=== WHAT THIS EXERCISE ASKS ===
**A)** Using the interview excerpt, decide whether each statement holds: (i) investing is described as concerning the future rather than the past; (ii) a bull market is defined as one where only the leading sectors take part; (iii) pharma drew wide interest three or six months earlier. Answer yes or no for each, quoting the words of the excerpt that decide it.
**B)** Reproduce the portion of the interview excerpt between "26:23 Great. Cross" and "us your thoughts.", inclusive, with no changes.

23:29 They are still bouncing around their bottoms rather than bouncing around their tops. Right.
23:37 But where the risk reward is very favorable to you because all the headwinds are priced
23:46 in today. Now, people want to wait till they see the first signs of improvements in their
23:55 numbers. Right. But investing is all about the future. It's not about the past. And your
24:02 judgment of whether most of the bad news is already in the price. And if you believe that
24:11 it's not that India is going to grow and only manufacturing is going to do well, you know,
24:17 healthcare will do well and consumption will also do well. I think then how you allocate
24:25 your money in the portfolio to some of those sectors which may not be in favor today, but
24:32 where structurally, you know, that the business model is good. It's just the external environment
24:39 that is tough. Once that external environment changes and consumption comes back, which
24:45 eventually it will at some point in time, then these companies will start to perform.
24:54 Now the question is, are you a just in time investor? Or are you willing to say that,
25:00 okay, a part of my portfolio is in this high growth, secular growth bucket. But a part
25:07 of my portfolio is also in companies which are very strong, but currently going through
25:15 a tough phase. But it's already in the price because these stocks haven't done much. And
25:20 nobody's chasing these companies today, everybody's chasing the former. So you have to create
25:26 a mix of risk reward in your portfolio, where you have a combination of these secular growth
25:34 stories. But you also have exposure to companies or sectors that are not doing well. Now suddenly
25:42 people are figuring out, okay, what should I do in pharma? Because, you know, suddenly
25:47 pharma is doing well, if you had asked anybody a question three months or six months ago,
25:52 people wouldn't have cared about what is happening. So and I think the definition of a bull market
26:00 is that every sector participates finally, even the laggard sector will participate.
26:07 Maybe it participates right at the end. But every sector and there is continuous sector
26:13 rotation that keeps happening. That's how a bull market keeps going. And I think something
26:18 similar like that will happen in this bull market, it's already happened.
26:23 Great. Cross fingers for all of that. Hiren, fabulous talking to you today. Thank you so
26:29 much for taking the time out and giving us your thoughts.
26:32 Thank you. Thank you so much, Neeraj. Pleasure.
26:35 The pleasure is ours and yours. Thanks for tuning into this edition of Alkamaa Bills.

(Records from a data collection)
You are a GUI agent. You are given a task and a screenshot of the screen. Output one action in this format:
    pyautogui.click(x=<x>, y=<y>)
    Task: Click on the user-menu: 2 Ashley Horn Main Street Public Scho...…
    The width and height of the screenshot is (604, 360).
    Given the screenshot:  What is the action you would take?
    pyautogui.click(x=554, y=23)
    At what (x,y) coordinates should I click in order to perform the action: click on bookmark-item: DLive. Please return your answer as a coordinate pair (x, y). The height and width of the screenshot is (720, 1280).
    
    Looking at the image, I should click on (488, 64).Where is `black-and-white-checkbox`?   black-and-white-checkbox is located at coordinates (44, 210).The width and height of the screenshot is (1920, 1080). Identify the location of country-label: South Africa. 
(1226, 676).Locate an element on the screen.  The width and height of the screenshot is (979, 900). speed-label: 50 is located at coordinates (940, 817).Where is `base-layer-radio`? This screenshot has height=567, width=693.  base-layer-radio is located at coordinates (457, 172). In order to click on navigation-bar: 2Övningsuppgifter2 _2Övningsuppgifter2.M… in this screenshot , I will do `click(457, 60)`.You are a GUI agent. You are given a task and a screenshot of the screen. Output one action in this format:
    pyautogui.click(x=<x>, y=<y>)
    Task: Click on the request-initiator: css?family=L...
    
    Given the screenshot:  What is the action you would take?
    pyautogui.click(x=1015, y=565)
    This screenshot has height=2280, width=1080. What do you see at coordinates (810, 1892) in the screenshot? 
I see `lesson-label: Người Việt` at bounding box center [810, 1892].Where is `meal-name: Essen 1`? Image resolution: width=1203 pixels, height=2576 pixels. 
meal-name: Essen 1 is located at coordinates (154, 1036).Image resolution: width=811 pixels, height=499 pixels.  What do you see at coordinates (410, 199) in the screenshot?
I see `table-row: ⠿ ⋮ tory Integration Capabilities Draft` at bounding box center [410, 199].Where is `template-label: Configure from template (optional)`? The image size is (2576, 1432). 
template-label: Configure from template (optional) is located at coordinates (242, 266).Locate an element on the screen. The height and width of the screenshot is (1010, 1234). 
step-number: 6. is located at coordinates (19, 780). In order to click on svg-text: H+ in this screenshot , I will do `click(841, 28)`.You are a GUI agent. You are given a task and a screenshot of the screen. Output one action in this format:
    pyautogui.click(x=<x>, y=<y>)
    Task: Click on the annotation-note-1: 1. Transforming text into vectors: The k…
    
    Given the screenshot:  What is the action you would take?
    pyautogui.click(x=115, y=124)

=== REPLIES ===
**A)**
(i) Yes: "But investing is all about the future. It's not about the past."
(ii) No: "every sector participates finally, even the laggard sector will participate"
(iii) No: "people wouldn't have cared about what is happening"

**B)**
26:23 Great. Cross fingers for all of that. Hiren, fabulous talking to you today. Thank you so
26:29 much for taking the time out and giving us your thoughts.